As if rebounding as far as possible from her hard-luck character in the 2018 drama “Where Is Kyra?,” Michelle Pfeiffer glams it up as an imperious New York dowager in “French Exit.” Floating through scenes in fur-trimmed coats and slinky peignoirs, nose in the air and martini glass in a death grip, Pfeiffer is Frances Price, a diva of disdain.
The role is far juicier than the movie around it, a melancholy farce of disappearing privilege and insouciant parenting.
“It’s all gone,” Frances’s accountant says, referring to her money. Yet the line encapsulates the essence of a movie that trembles with loss: Looks, home, love and life itself are on the fade. After years of ignoring her dwindling fortune, Frances, along with her depressive adult son, Malcolm (Lucas Hedges), must sell up and accept the loan of a friend’s vacation apartment in Paris. The length of stay is undefined, but, this time, Francis doesn’t intend to outlast the dribble of cash that remains.
Too listless to fizz and too peculiar to win us over, “French Exit,” directed by Azazel Jacobs, is hampered by clockwork quirkiness and disaffected dialogue.
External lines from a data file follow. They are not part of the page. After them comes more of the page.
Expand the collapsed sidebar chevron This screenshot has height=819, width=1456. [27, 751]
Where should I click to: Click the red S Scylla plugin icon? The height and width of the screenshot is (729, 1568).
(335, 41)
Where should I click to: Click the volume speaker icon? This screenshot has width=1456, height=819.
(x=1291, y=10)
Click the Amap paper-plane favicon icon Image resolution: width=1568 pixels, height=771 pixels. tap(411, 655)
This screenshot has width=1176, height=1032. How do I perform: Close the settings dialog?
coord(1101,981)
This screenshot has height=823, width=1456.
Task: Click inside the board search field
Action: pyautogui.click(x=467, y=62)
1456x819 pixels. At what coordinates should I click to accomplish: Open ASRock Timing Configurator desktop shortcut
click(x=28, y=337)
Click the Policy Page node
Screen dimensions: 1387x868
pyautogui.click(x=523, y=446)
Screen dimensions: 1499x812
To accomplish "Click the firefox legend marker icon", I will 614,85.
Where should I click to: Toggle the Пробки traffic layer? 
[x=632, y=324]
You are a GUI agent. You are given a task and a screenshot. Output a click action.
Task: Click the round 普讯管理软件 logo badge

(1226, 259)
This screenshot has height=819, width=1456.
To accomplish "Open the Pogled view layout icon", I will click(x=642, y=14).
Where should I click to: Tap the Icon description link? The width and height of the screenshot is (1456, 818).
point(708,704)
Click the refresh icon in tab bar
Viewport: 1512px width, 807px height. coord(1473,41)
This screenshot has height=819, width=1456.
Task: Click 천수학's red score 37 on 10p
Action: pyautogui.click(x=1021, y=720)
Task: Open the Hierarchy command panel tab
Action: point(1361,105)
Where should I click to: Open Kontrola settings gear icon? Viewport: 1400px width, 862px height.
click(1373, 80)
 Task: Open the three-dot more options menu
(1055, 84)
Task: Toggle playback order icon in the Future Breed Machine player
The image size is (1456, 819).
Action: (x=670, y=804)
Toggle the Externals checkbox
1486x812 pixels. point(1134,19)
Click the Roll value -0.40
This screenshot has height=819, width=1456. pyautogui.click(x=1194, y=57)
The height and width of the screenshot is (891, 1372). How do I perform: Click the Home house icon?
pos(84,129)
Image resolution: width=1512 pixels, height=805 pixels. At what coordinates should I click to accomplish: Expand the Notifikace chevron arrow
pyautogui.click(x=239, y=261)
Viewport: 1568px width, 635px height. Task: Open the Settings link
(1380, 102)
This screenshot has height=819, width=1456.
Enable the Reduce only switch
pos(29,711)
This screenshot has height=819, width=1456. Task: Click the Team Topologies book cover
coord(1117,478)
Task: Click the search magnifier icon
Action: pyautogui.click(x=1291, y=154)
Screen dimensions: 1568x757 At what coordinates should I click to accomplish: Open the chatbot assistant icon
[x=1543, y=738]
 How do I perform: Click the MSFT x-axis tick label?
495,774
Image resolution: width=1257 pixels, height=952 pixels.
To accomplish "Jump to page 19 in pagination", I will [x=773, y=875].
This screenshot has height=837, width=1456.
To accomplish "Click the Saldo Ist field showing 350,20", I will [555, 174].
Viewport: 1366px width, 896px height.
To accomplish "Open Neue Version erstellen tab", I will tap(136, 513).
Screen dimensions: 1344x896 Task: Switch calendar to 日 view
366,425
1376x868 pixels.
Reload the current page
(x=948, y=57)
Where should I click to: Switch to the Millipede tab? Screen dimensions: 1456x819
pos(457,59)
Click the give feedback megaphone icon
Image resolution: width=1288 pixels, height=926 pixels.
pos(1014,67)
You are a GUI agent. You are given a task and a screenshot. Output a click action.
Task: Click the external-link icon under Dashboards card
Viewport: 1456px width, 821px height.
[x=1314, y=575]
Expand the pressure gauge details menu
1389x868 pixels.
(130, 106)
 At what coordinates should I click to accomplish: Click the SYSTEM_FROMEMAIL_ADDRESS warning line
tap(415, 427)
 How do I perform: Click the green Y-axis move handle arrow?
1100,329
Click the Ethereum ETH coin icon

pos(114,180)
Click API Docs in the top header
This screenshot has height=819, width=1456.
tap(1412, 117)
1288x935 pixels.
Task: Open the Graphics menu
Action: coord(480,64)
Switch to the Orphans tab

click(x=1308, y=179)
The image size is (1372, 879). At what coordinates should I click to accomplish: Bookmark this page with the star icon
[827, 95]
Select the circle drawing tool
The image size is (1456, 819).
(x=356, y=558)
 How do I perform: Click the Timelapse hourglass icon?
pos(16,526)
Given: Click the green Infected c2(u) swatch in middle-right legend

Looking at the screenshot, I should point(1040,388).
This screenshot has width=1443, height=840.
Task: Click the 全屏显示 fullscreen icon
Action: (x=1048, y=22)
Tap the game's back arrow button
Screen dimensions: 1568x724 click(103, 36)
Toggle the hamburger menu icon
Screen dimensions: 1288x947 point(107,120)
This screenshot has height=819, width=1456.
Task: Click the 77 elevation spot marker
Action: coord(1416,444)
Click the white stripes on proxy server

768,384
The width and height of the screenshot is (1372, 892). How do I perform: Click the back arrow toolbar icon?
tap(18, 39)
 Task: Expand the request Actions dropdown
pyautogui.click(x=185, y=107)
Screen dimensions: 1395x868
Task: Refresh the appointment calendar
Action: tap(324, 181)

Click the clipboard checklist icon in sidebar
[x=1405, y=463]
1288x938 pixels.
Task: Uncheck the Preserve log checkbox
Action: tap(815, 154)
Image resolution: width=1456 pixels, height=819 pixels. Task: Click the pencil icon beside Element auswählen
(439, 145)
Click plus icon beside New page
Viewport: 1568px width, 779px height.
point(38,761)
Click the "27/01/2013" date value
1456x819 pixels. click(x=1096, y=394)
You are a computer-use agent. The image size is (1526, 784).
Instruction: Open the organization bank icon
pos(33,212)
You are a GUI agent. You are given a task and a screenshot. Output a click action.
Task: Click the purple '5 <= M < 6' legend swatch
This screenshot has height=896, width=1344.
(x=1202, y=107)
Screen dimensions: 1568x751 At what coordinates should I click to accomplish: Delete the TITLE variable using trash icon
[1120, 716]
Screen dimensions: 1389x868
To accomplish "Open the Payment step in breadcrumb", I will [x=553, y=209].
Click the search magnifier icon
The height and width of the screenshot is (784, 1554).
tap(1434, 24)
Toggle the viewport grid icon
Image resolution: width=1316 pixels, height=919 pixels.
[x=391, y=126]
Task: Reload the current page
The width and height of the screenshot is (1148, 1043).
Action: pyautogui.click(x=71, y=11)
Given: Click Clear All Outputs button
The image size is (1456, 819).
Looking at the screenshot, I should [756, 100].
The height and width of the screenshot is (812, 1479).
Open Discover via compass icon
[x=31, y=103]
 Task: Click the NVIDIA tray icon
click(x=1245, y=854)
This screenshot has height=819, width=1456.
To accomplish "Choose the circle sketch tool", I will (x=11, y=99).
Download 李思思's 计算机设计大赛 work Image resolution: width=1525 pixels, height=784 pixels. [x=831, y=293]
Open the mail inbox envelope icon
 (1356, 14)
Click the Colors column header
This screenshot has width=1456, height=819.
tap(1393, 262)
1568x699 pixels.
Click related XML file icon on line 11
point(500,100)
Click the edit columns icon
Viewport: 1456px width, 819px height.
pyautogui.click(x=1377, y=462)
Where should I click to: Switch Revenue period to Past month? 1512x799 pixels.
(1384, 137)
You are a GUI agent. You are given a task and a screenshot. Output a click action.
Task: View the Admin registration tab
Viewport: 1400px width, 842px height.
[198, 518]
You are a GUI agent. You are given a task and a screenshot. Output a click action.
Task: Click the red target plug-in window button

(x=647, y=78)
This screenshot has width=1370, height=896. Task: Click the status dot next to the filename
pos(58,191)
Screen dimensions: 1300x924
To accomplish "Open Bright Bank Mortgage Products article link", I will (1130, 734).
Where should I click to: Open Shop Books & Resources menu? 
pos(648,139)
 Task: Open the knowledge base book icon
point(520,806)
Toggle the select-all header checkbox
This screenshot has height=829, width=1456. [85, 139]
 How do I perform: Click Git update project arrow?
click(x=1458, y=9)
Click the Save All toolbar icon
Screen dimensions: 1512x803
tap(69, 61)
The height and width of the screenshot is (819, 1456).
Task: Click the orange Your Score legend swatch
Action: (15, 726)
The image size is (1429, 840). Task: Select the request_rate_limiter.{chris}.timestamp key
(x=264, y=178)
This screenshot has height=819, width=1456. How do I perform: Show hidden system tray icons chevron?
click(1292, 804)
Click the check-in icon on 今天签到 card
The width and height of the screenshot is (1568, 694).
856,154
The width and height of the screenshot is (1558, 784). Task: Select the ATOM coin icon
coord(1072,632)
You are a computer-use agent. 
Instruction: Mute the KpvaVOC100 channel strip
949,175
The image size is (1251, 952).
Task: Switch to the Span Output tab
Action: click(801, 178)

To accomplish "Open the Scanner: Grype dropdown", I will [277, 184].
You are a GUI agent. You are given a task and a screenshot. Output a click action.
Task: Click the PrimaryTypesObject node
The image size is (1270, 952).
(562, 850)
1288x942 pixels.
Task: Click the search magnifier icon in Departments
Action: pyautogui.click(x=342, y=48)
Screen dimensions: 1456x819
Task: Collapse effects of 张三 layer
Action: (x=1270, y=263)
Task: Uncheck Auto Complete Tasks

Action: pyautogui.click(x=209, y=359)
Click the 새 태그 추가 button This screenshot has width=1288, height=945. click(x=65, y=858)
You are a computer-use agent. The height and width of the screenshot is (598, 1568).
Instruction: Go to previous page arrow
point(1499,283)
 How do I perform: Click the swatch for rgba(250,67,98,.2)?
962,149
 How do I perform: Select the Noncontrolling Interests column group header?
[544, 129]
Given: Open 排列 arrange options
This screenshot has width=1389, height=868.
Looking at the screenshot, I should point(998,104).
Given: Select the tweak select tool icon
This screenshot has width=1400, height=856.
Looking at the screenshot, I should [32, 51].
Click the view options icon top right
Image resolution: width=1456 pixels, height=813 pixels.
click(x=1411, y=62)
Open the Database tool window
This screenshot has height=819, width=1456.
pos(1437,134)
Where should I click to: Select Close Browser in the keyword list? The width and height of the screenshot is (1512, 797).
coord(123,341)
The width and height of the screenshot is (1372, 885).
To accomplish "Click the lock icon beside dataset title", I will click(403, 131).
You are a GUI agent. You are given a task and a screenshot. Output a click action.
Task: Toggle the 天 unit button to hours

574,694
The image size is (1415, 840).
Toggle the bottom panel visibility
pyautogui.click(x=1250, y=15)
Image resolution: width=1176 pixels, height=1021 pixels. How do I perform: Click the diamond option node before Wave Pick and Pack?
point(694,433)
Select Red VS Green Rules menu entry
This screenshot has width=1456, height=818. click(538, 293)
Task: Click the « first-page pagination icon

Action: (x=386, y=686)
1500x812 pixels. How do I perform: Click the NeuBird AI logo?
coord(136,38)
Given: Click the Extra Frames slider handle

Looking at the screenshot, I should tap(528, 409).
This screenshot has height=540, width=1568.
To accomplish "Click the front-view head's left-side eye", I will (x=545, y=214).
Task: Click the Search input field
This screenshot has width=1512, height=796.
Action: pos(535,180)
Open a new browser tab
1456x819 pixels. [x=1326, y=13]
What little there is of a plot — which includes multiple séances and a talking cat — doesn’t so much progress as coagulate around a coterie of eccentrics: A pathetically lonely expat (Valerie Mahaffey), a mirthless fortuneteller (Danielle Macdonald) and a smooth private investigator (Isaach De Bankolé), all of whom will eventually congregate in the Paris apartment. Not-so-high jinks ensue.
Adapting his 2018 novel of the same name, Patrick DeWitt holds fast to his amoral heroine, a woman whose sometimes appalling behavior is neither apologized for nor regretted. Its reverberations, though, have shaped Malcolm into a passive companion, so devoted he’s willing to dump his fiancée (Imogen Poots) to accompany his mother to Paris. The character is a drip, and Hedges, despite a commendable refusal to steer into the skid for comic gain, never makes him remotely interesting.
Pfeiffer is flat-out fabulous here, at once chilly and poignant. As Frances dispenses the last of her money to homeless men in the park, her largess seems more to do with weariness than compassion, her beneficiaries simply useful receptacles for something she no longer needs. A strange mixture of highbrow looniness and quiet rue, “French Exit” is finally less about one woman’s desire to die than about her inability to summon the energy to live.
Rated R for a disgusting death and a great deal of drinking. Running time: 1 hour 50 minutes. In select theaters. Please consult the guidelines outlined by the Centers for Disease Control and Prevention before watching movies inside theaters.